Recast everything from the line containing "Click the green Dams.shp legend dot" down to the end of the entries as a Markdown table with the columns Row and Content, one numbered row per line, skipping blank lines. Leave the pictures out.

▼

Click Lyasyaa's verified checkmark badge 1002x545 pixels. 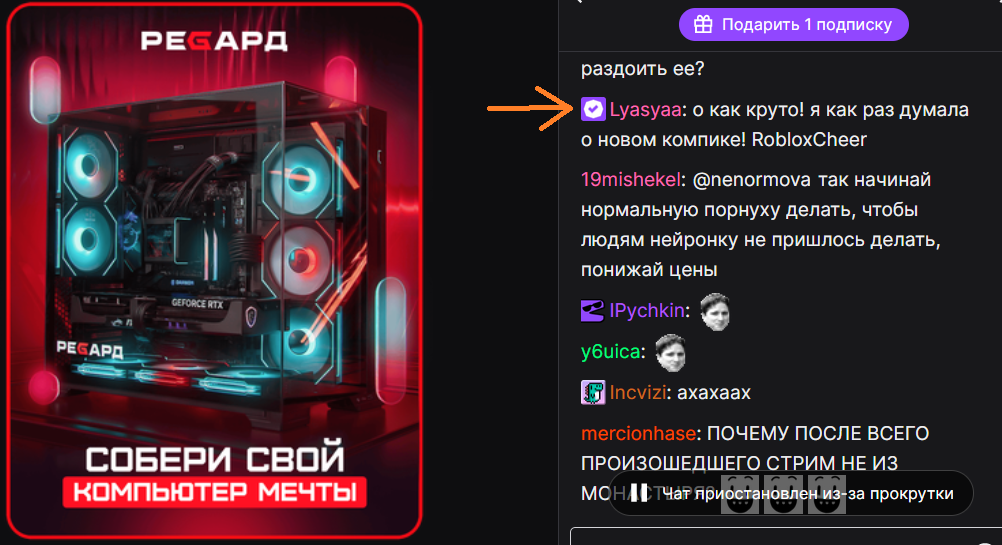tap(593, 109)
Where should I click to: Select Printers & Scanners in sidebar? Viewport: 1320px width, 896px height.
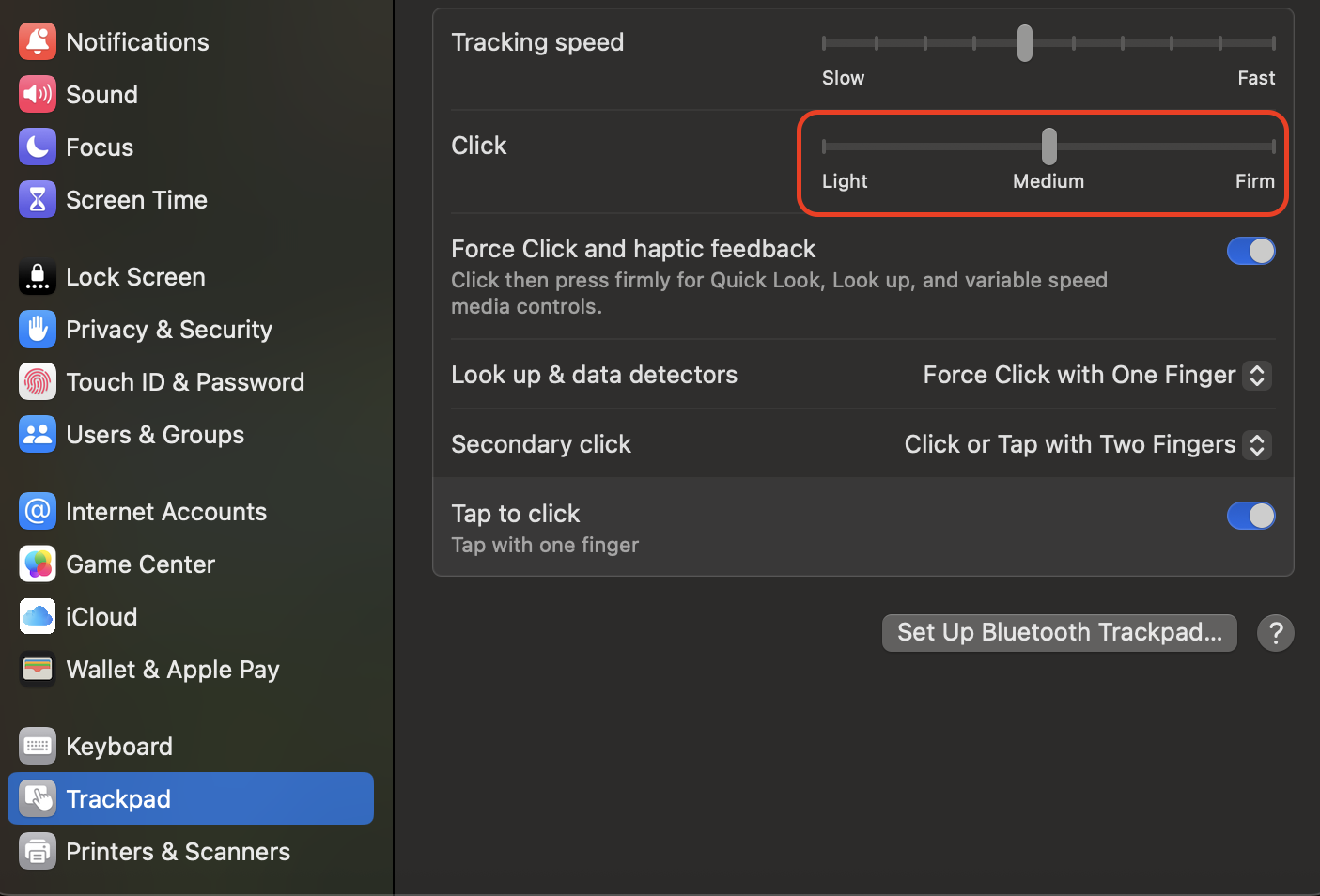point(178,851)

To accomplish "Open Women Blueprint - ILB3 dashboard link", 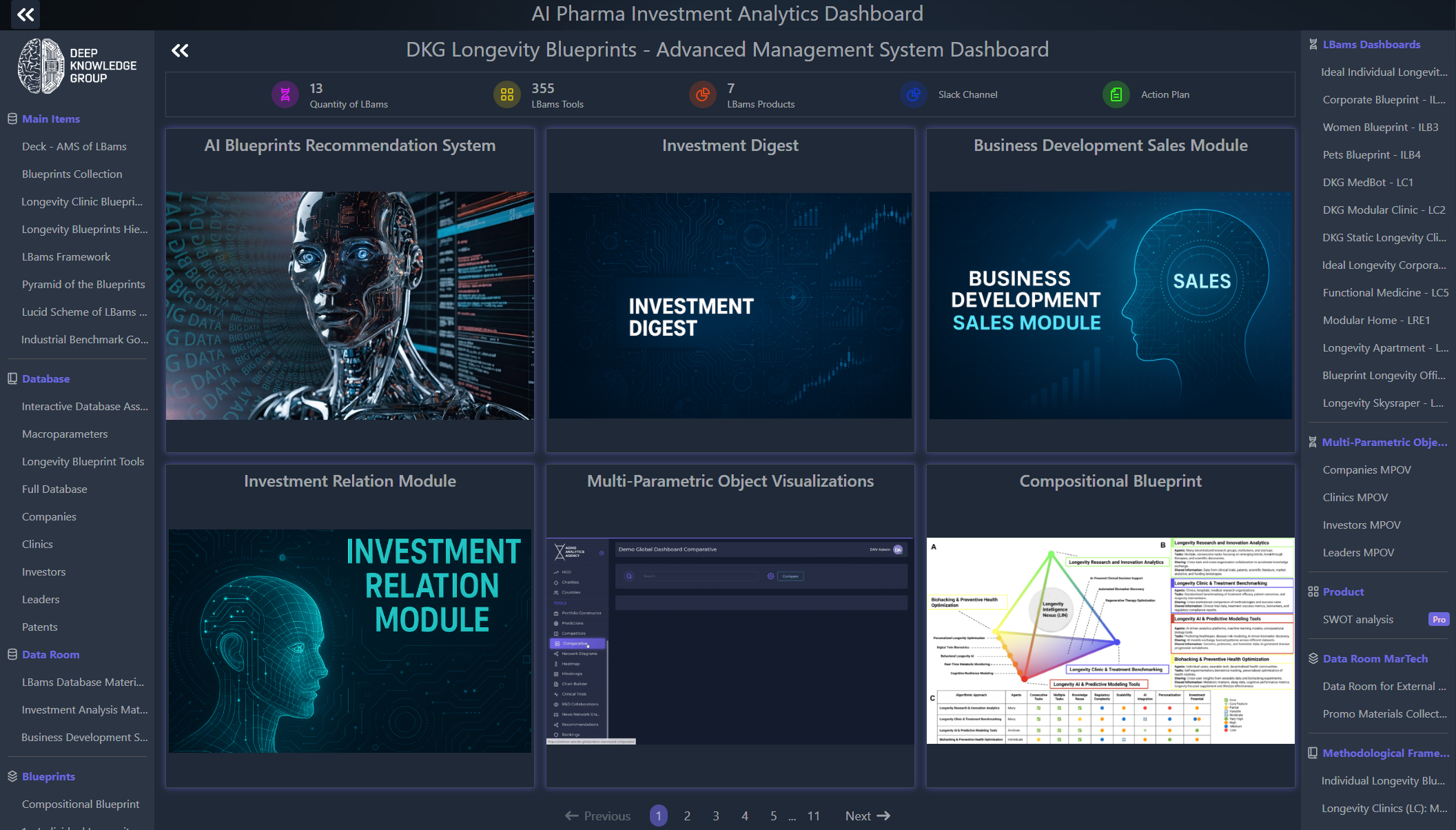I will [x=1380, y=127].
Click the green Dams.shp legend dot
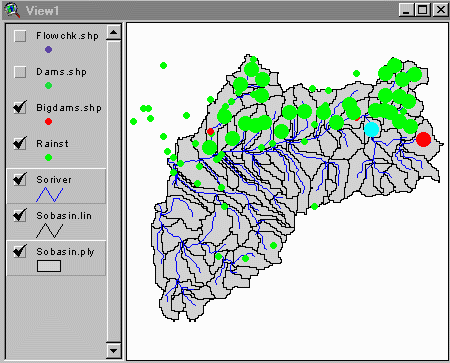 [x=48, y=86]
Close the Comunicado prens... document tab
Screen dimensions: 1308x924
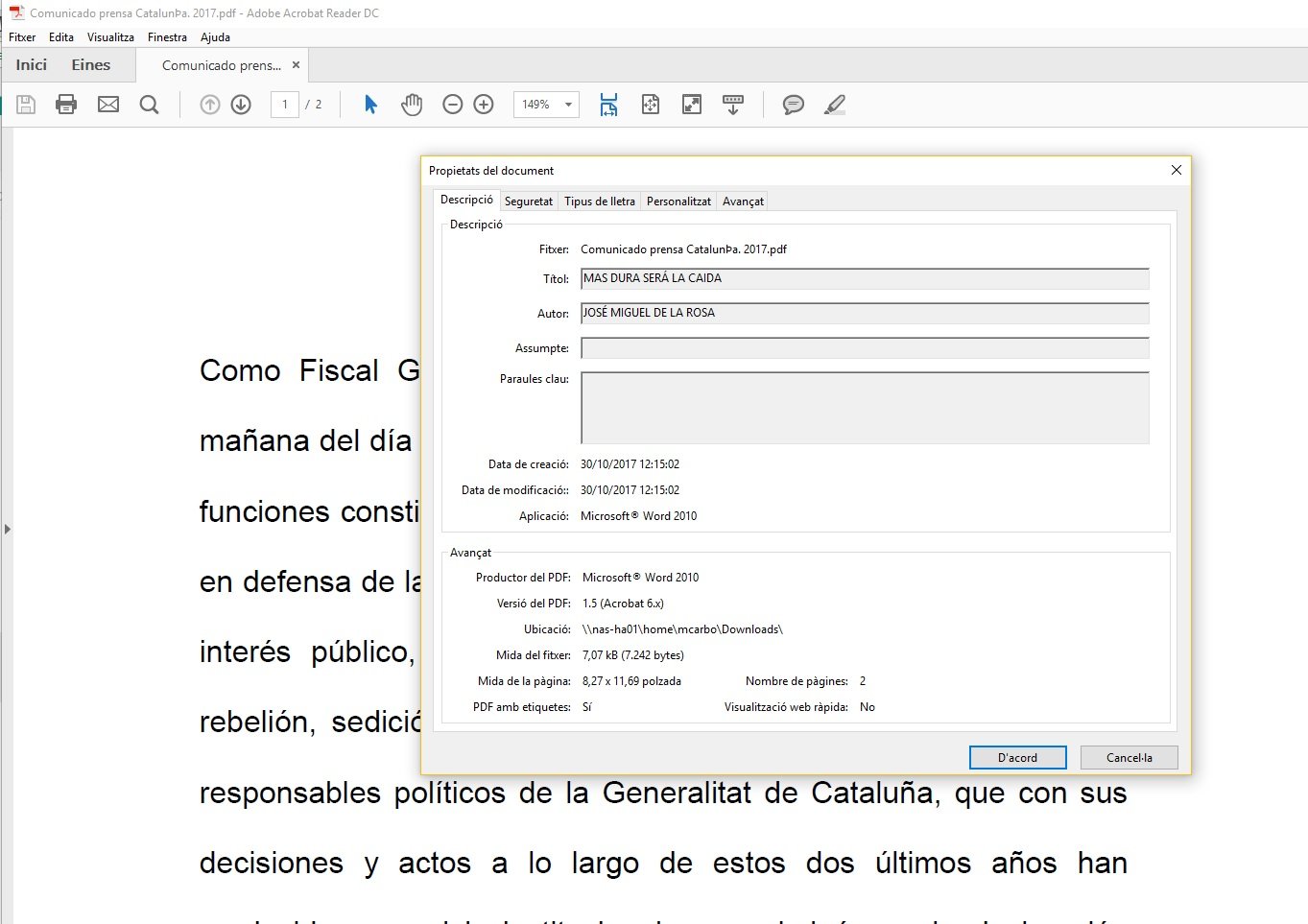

▲

* SOLUTION TO THIS EXERCISE *
| Row | Content |
|---|---|
| 1 | Click the green Dams.shp legend dot |
| 2 |  [x=48, y=86] |
| 3 | Close the Comunicado prens... document tab |
| 4 | Screen dimensions: 1308x924 |